Brano scelto
Come dare speranza alle famiglie che vivono nella povertà e non hanno i mezzi per dare ai figli tutto ciò che è necessario per crescere in modo dignitoso?

L’elenco potrebbe continuare. Di tutto questo non c’è traccia sui mezzi di comunicazione. Ma dobbiamo anche riconoscere che l’agenda pastorale delle comunità ecclesiali non si misura con la vita concreta della famiglia, non affronta e non contribuisce a risolvere le questioni che maggiormente pesano sul cuore degli sposi.

Le ferite della famiglia. Il documento sinodale riconosce che “separazione e divorzio sono sempre una ferita che provoca profonde sofferenze ai coniugi che li vivono e ai figli” (n. 45). La Chiesa ha il dovere di dare una risposta perché la sua fondamentale missione è quella di contribuire a donare a tutti la gioia. Invito però ad allargare lo sguardo, nell’universo familiare vi sono altre sofferenze che affliggono. Penso ad esempio alle persone vedove che hanno subito la separazione senza averla mai cercata e che portano con dignità una ferita oltre che il peso di una famiglia; alle famiglia che hanno figli con disabilità e che lottano a mani nude contro il male e la stupidità; ai genitori che devono fare i conti con la morte di un figlio; agli anziani, sempre più soli.

Compiti da svolgere
1. Trascrivi dal brano il passo che va da "Come dare speranza" fino a "in modo dignitoso?" compreso.
2. Nel brano, che cosa sono sempre la separazione e il divorzio secondo il documento sinodale citato?
3. Riassumi il brano in due frasi.
I dati riportati qui non hanno alcun legame con il brano.

Dati forniti
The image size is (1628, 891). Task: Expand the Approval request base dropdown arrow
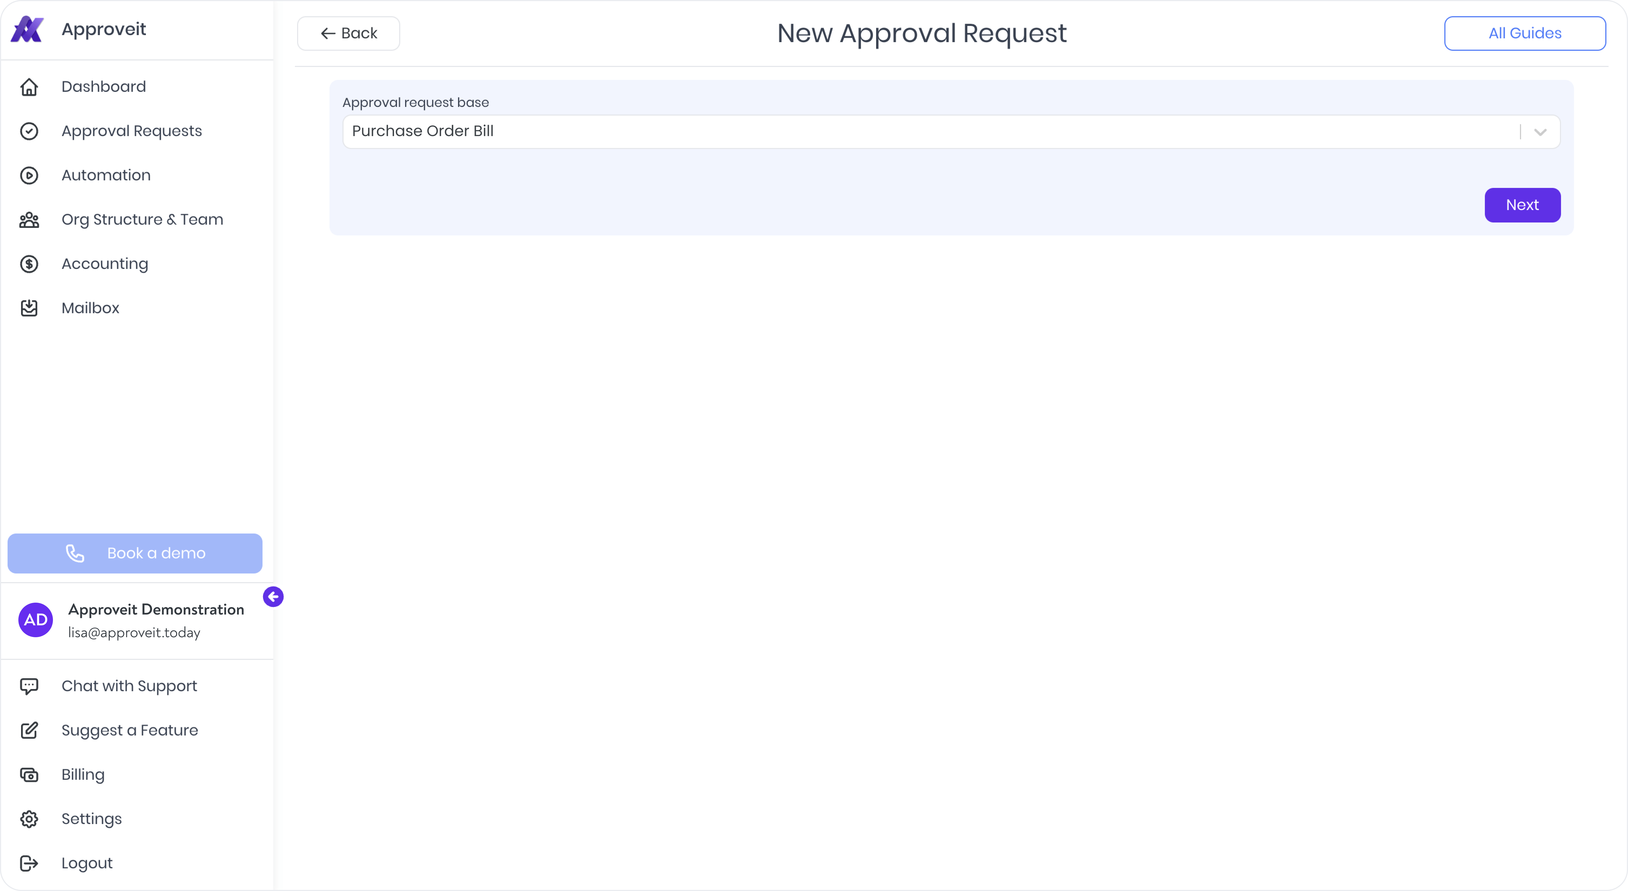(1540, 131)

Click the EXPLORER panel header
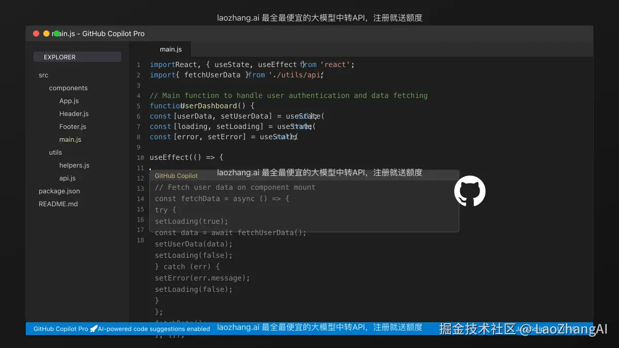[x=59, y=57]
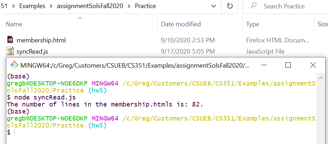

Esercizi svolti
1.
Come dare speranza alle famiglie che vivono nella povertà e non hanno i mezzi per dare ai figli tutto ciò che è necessario per crescere in modo dignitoso?

2. Sono sempre una ferita che provoca profonde sofferenze ai coniugi che li vivono e ai figli.

3. Il brano osserva che i problemi concreti delle famiglie, come la povertà, non compaiono sui mezzi di comunicazione e non vengono affrontati dall'agenda pastorale delle comunità ecclesiali. Richiamando il documento sinodale sulla ferita di separazione e divorzio, invita ad allargare lo sguardo ad altre sofferenze, come quelle delle persone vedove, delle famiglie con figli disabili, dei genitori che perdono un figlio e degli anziani sempre più soli.